А еще в сауне попарились, в Балтийском море окунулись, чтоб, значит, всем телом экологию отведать, рыбку скушали и барашком это дело усугубили, о визах поговорили, о терроризме, о предоставлении убежища в Финляндии кому попало, о мясе и молоке, а еще на электрокаре покатались. Словом, почти летний отпуск.

Я все время ломаю себе голову, придумывая, как бы с честью истратить деньги. Просто весь ум изрыт. Особенно хочется потратить те деньги, которые, по всей видимости, мне никогда не вернут. То есть мне их должны, конечно, но вот возвращать не собираются, потому что умерли все – сначала желание вернуть, а потом и сами те, кто должен.

Кажется, я придумал – я отдам их Афганистану. Афганистан, на, бери! И сейчас же успокоился ум, а то ведь никакого удержу – все пытался отомстить, просто взять и отомстить, а теперь – будто погладил кто меня по головке и сказал: «Молодец!» – до того стало хорошо и уютно.

Тщательный и добросовестный разбор в критическую минуту. Придурковатым просьба отойти в сторону, никого не беспокоя. Стоит разобраться с суховеем, господа! Ей-богу, стоит! Кто веет, почему веет, как веет. Двадцать лет нам было все по херу, но ничто не стоит на месте, все развивается специальным развивом, после чего возникает потребность в изучении обстоятельств, и надо установить, не откладывая, что или кто стоит за наступившей засухой.

Подозреваю, что за засухой стоит ум, вернее, его частичное, если не полное, отсутствие.

--- --- ---

— Задания —
A. Отредактируйте фрагмент исходного текста, начиная с «Кажется, я придумал» и заканчивая «за наступившей засухой.», заменив «суховеем» на «ветром».
B. Кому, согласно исходному тексту, решено отдать деньги, которые никогда не вернут?
C. Продолжите, пожалуйста, исходный текст о долгах и засухе после его последней фразы.

--- --- ---

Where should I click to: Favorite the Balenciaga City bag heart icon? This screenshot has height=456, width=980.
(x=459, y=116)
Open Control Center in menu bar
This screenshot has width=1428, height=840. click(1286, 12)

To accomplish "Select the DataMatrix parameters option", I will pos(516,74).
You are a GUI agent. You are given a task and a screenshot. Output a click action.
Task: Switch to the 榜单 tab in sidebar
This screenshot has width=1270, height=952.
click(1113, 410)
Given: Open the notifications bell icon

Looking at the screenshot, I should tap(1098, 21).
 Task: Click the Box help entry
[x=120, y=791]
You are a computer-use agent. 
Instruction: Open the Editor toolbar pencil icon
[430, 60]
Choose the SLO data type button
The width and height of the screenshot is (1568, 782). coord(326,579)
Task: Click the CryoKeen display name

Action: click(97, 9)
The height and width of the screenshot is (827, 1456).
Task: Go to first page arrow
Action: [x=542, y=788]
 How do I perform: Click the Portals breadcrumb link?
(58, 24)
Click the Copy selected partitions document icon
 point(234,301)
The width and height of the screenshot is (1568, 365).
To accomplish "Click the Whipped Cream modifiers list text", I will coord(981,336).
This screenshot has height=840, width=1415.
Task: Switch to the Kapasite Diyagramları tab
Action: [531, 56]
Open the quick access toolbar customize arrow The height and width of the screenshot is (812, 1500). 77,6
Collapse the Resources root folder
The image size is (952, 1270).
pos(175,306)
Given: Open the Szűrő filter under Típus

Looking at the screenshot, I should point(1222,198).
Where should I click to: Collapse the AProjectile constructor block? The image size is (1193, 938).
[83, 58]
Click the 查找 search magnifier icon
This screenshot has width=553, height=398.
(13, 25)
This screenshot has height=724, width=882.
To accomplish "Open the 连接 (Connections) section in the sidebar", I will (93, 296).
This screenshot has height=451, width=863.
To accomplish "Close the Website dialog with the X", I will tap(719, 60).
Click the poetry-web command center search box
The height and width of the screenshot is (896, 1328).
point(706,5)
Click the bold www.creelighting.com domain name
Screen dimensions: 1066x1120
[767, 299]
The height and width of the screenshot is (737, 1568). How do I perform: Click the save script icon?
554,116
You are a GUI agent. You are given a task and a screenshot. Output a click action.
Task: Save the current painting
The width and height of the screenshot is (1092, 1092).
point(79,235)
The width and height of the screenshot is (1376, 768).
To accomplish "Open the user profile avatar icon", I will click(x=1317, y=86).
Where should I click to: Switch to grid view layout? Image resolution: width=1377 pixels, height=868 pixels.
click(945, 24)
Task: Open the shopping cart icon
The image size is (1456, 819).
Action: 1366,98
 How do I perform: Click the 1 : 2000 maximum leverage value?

--- --- ---

— Ответы —
A.
Кажется, я придумал – я отдам их Афганистану. Афганистан, на, бери! И сейчас же успокоился ум, а то ведь никакого удержу – все пытался отомстить, просто взять и отомстить, а теперь – будто погладил кто меня по головке и сказал: «Молодец!» – до того стало хорошо и уютно.

Тщательный и добросовестный разбор в критическую минуту. Придурковатым просьба отойти в сторону, никого не беспокоя. Стоит разобраться с ветром, господа! Ей-богу, стоит! Кто веет, почему веет, как веет. Двадцать лет нам было все по херу, но ничто не стоит на месте, все развивается специальным развивом, после чего возникает потребность в изучении обстоятельств, и надо установить, не откладывая, что или кто стоит за наступившей засухой.

B. Афганистану.

C.
Ну да это ничего. Справимся. Не впервой. Главное, это дело человеку поручить, и чтоб он был с пониманием. Вы уже видели этого человека? Нет? А я видел. Одного взгляда на него мельком брошенного вполне достаточно, чтобы заметить – кремень. Кремень, потому что таким родился – кремнем, что сродни песку, пустыне и самому суховею. Этот разберется, откуда и что там дует. Этот не даст сдуть. Этот знает, почем у нас Воловья пустошь. Этот…

Вы не видели косого? Нет? Никто не видел косого? Косенького такого, лысенького, глазки в кучку? Необъяснимая случайность, свойственная людям, терять косого именно в тот момент, когда он всем необходим. Ясно же, как день-деньской, – если прогремел взрыв, то давайте косого, и пусть он на все посмотрит свежим взглядом.

А то так и будет греметь и восстанавливаться, греметь и восстанавливаться.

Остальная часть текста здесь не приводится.